Arrange the lines starting at the line that contains "The width and height of the screenshot is (341, 433)." and ending at the line that contains "Action: pos(251,245)" as a numbered list, skipping any blank lines. Leave the pictures out of your answer.

▸ **Data on finding visible targets**
====
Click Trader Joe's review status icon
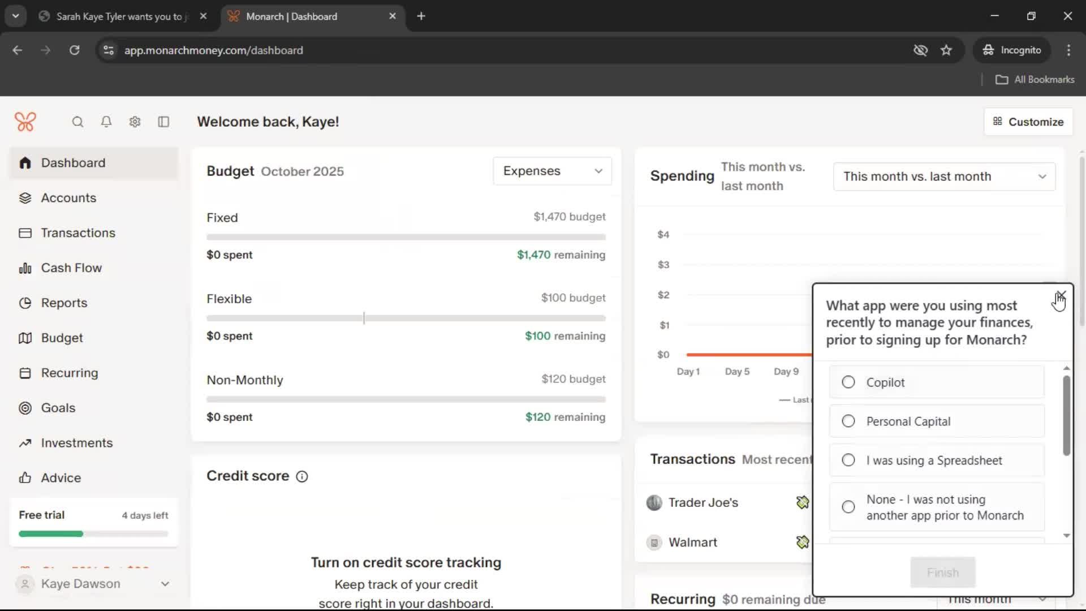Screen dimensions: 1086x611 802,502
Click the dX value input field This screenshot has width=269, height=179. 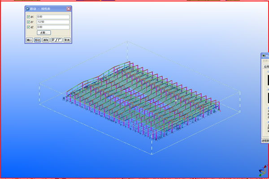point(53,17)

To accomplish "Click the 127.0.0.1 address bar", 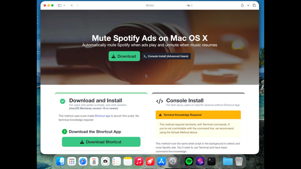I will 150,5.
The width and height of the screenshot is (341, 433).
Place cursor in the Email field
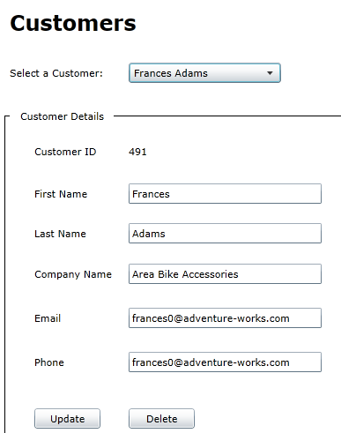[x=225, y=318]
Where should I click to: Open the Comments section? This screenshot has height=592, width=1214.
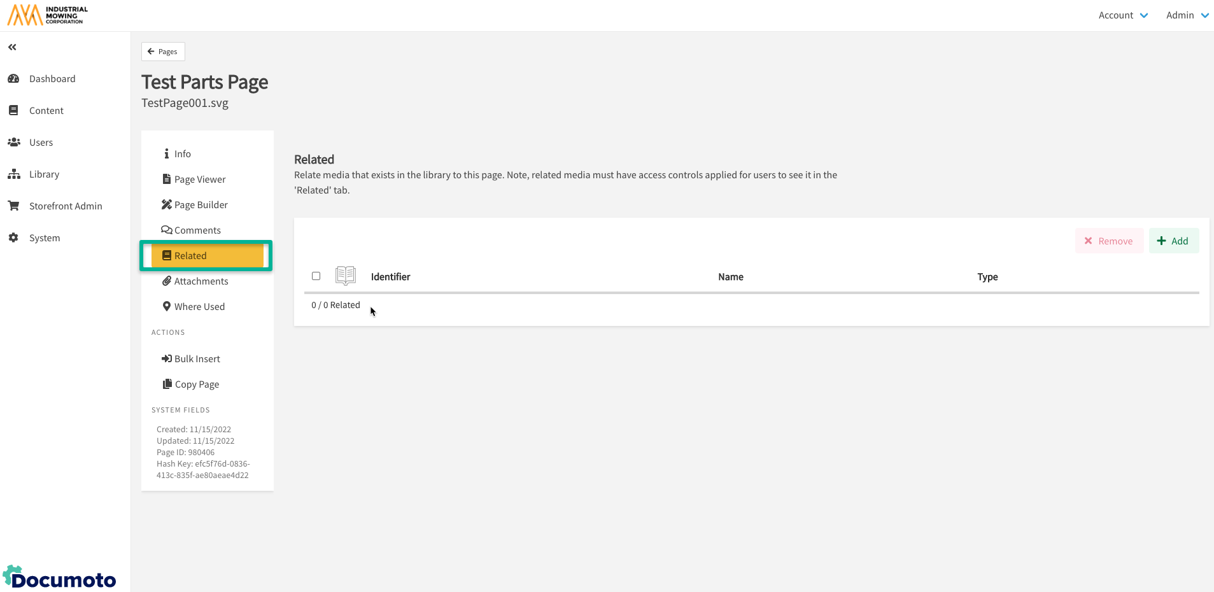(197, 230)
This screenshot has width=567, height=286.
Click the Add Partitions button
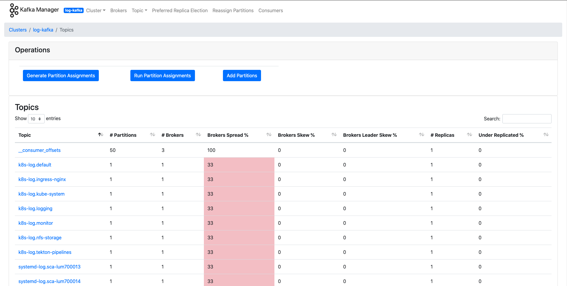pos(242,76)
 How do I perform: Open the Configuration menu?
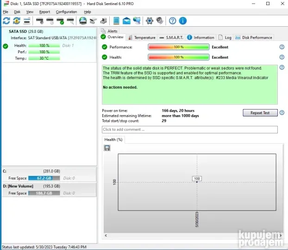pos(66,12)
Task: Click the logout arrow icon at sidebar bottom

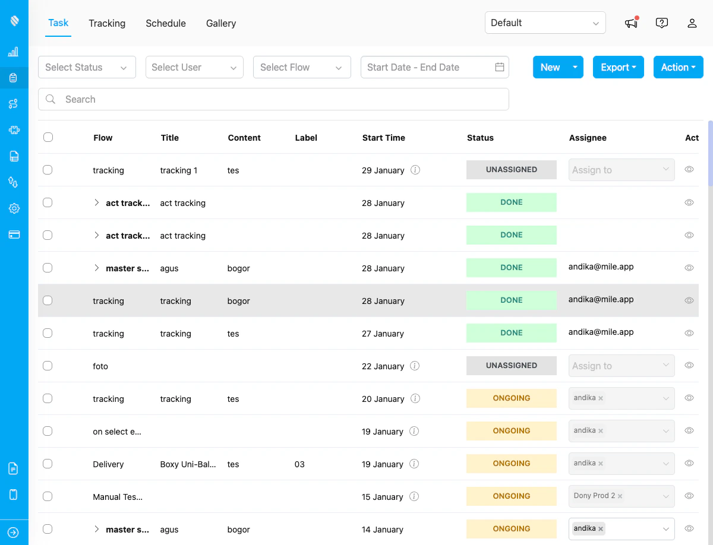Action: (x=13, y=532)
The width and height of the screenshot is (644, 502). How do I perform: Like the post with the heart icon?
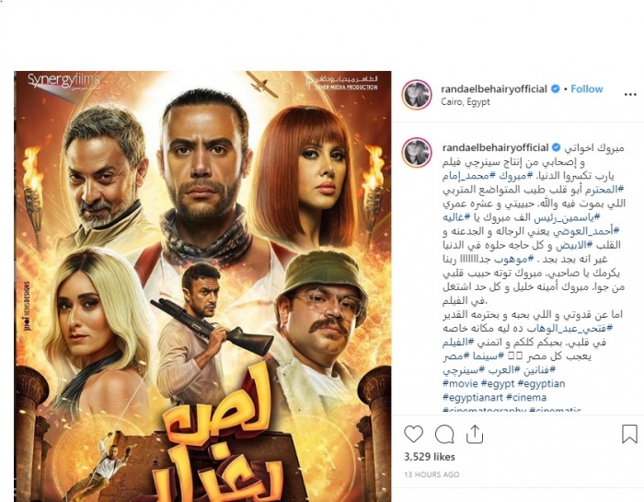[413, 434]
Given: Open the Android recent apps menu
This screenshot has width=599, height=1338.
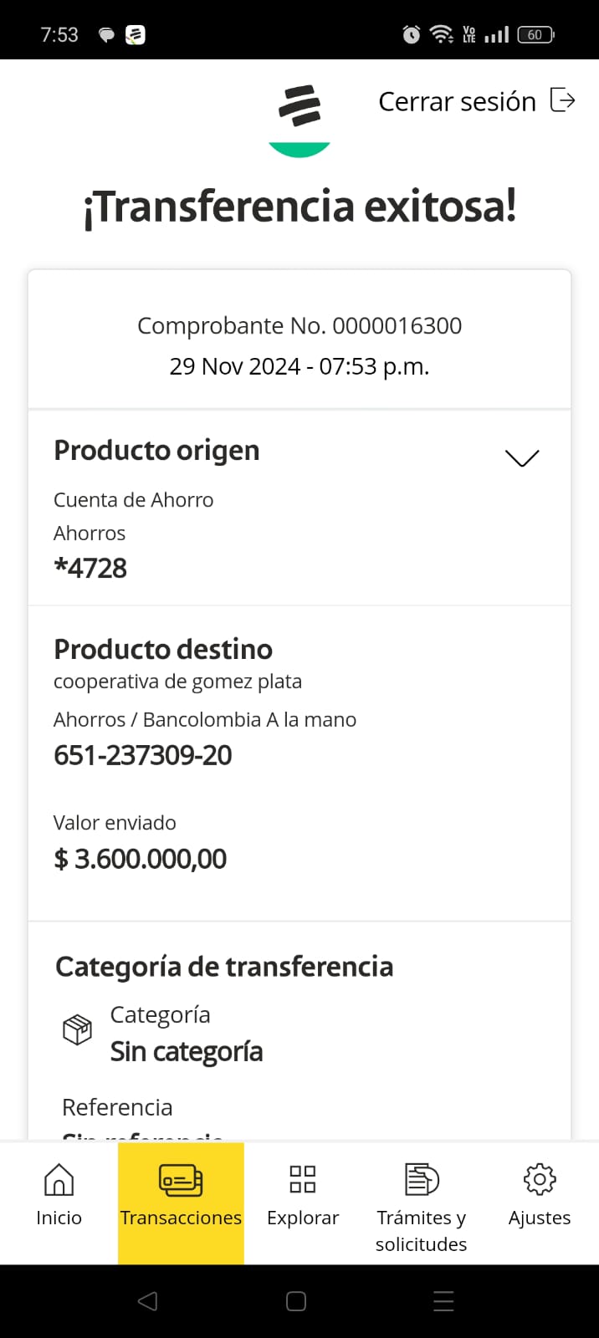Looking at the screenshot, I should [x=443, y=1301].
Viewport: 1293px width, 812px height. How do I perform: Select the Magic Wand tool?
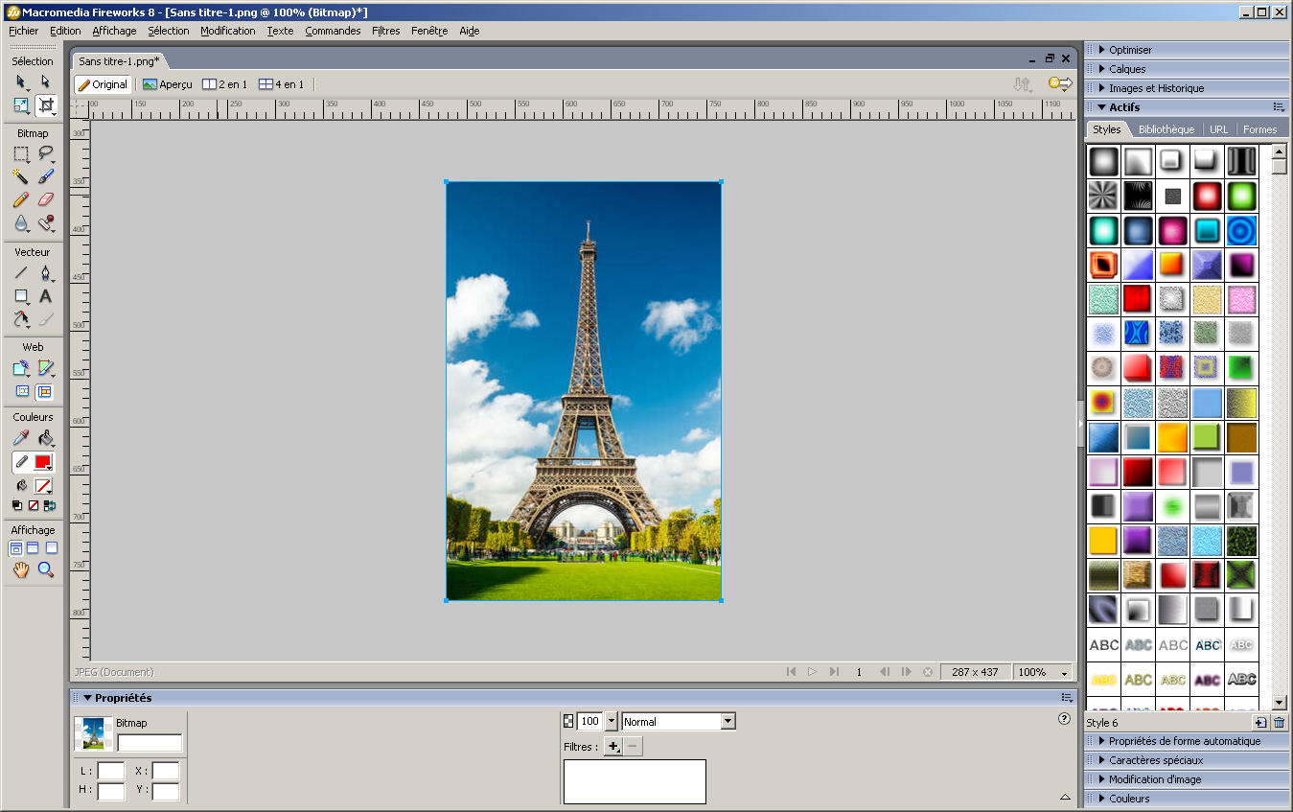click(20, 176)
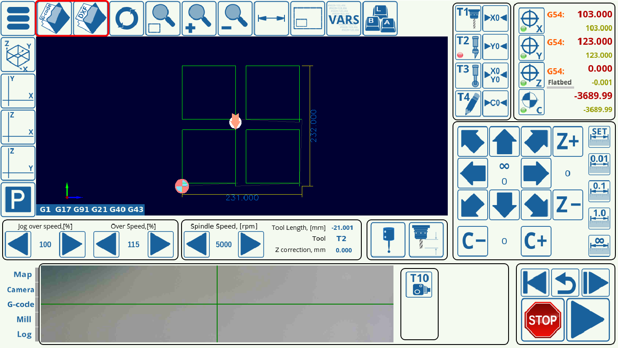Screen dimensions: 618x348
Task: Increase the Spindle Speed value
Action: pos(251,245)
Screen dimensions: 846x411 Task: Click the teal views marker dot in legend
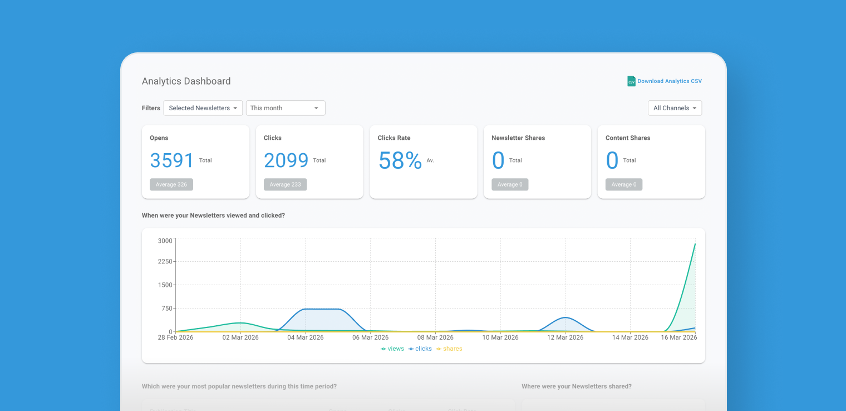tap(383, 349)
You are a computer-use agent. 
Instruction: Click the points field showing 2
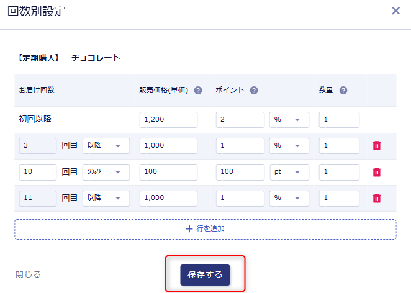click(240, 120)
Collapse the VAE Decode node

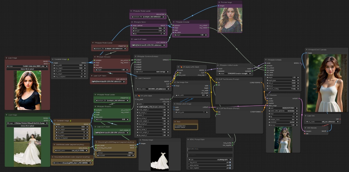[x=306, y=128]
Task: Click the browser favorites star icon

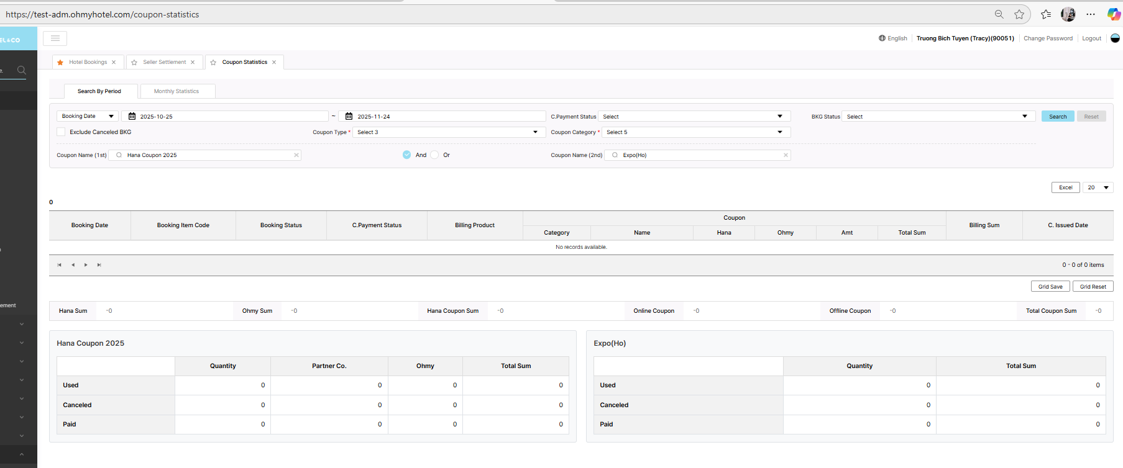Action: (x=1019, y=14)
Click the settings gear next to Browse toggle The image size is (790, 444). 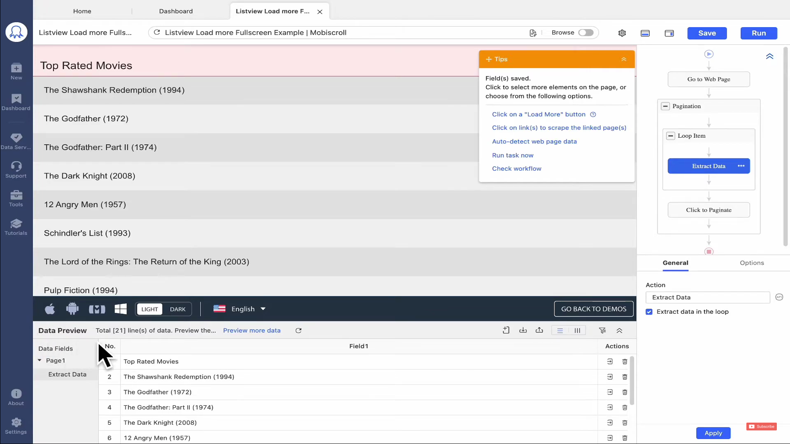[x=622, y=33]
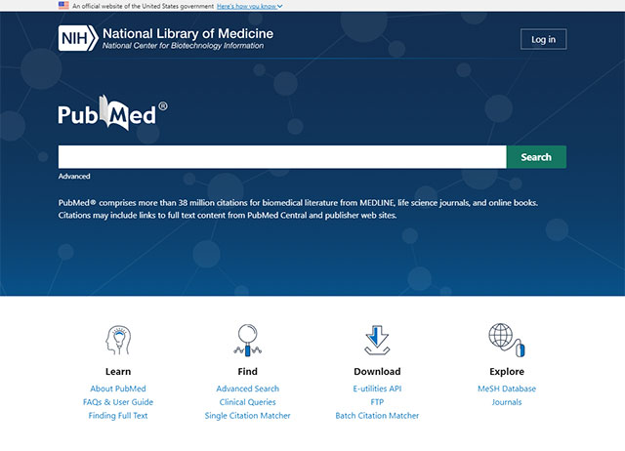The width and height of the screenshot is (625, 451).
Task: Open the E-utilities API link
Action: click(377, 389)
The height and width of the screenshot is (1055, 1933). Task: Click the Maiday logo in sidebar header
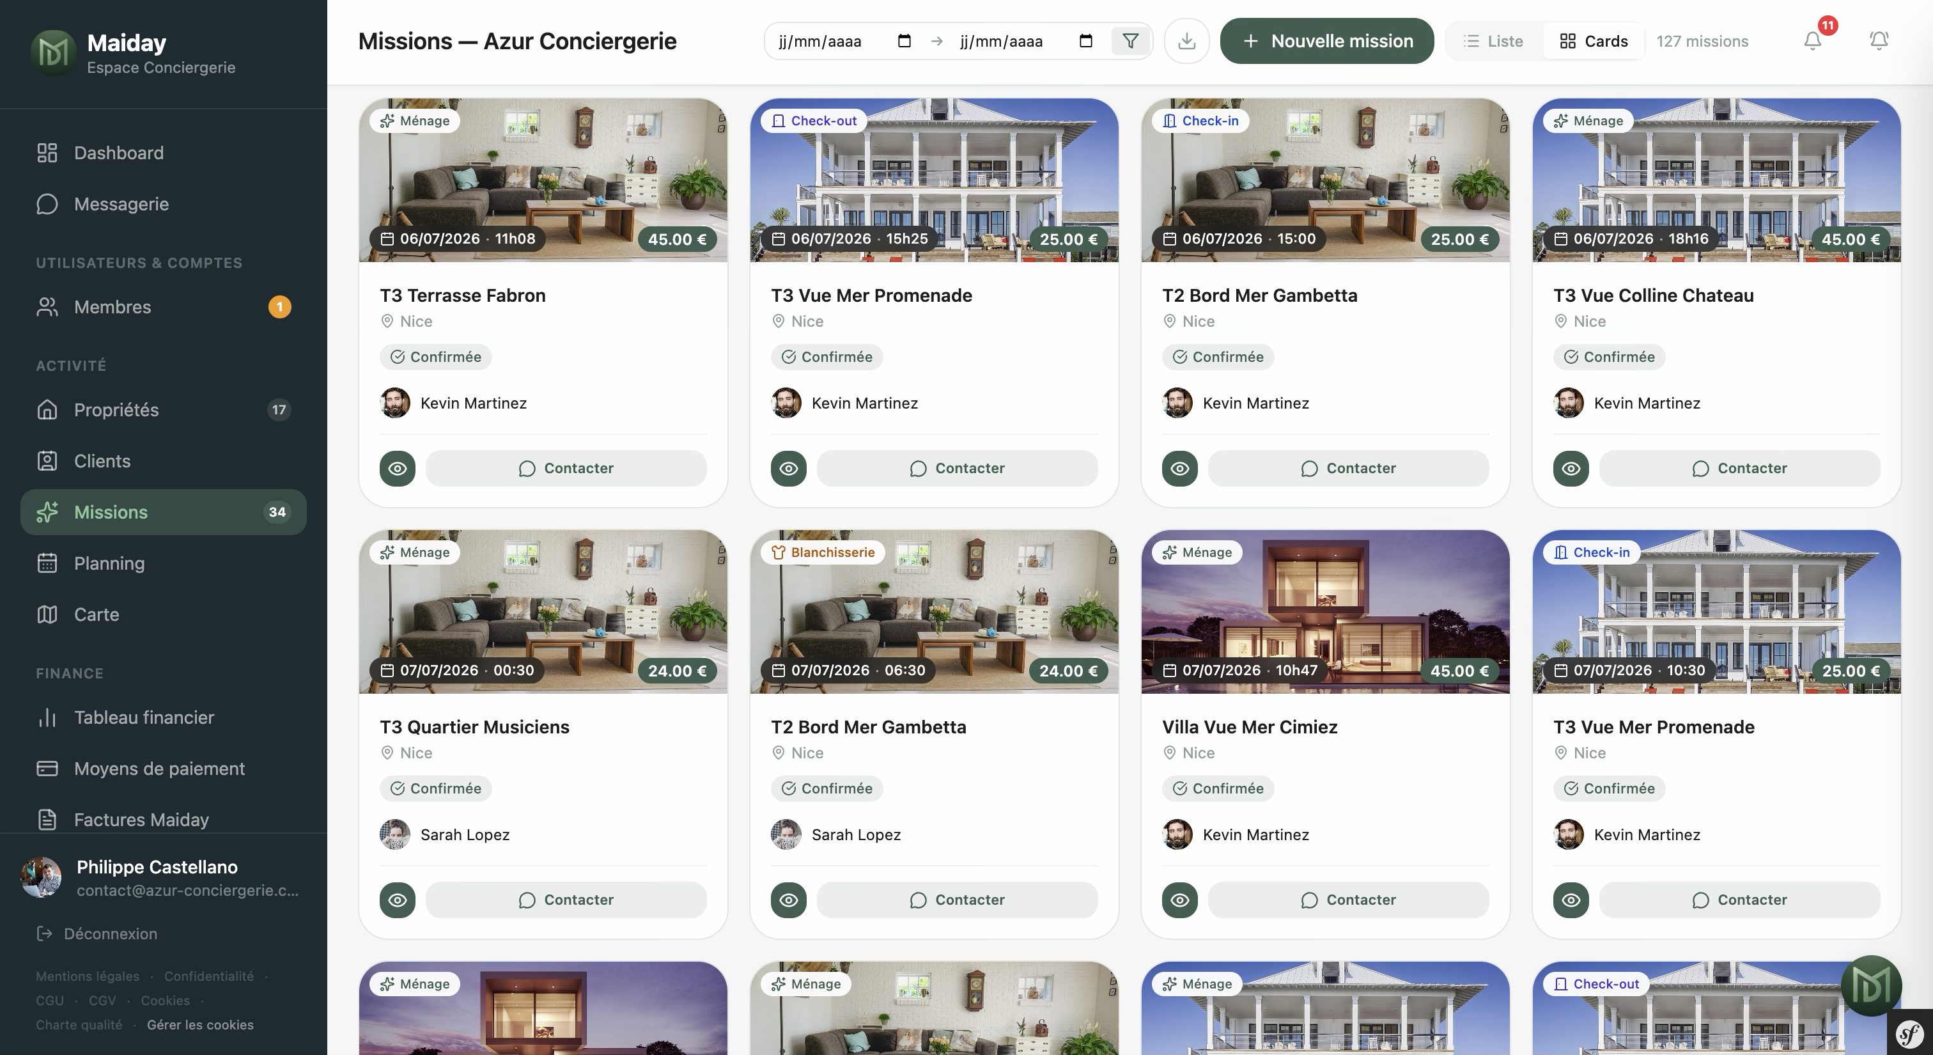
====
▸ **The completed task**
1. The width and height of the screenshot is (341, 433).
2. Place cursor in the Email field
3. [x=225, y=318]
4. Where should I click to: Open the Comments section? This screenshot has height=592, width=1214.
5. (197, 230)
6. This screenshot has width=567, height=286.
7. Click the Add Partitions button
8. pos(242,76)
9.  How do I perform: Open the Configuration menu?
10. pos(66,12)
11. Task: Click the logout arrow icon at sidebar bottom
12. Action: (x=13, y=532)
13. The width and height of the screenshot is (644, 502). How do I perform: Like the post with the heart icon?
14. [413, 434]
15. Given: Open the Android recent apps menu
16. This screenshot has width=599, height=1338.
17. Looking at the screenshot, I should [x=443, y=1301].
18. Viewport: 1293px width, 812px height. How do I perform: Select the Magic Wand tool?
19. click(20, 176)
20. Screen dimensions: 618x348
21. Task: Increase the Spindle Speed value
22. Action: pos(251,245)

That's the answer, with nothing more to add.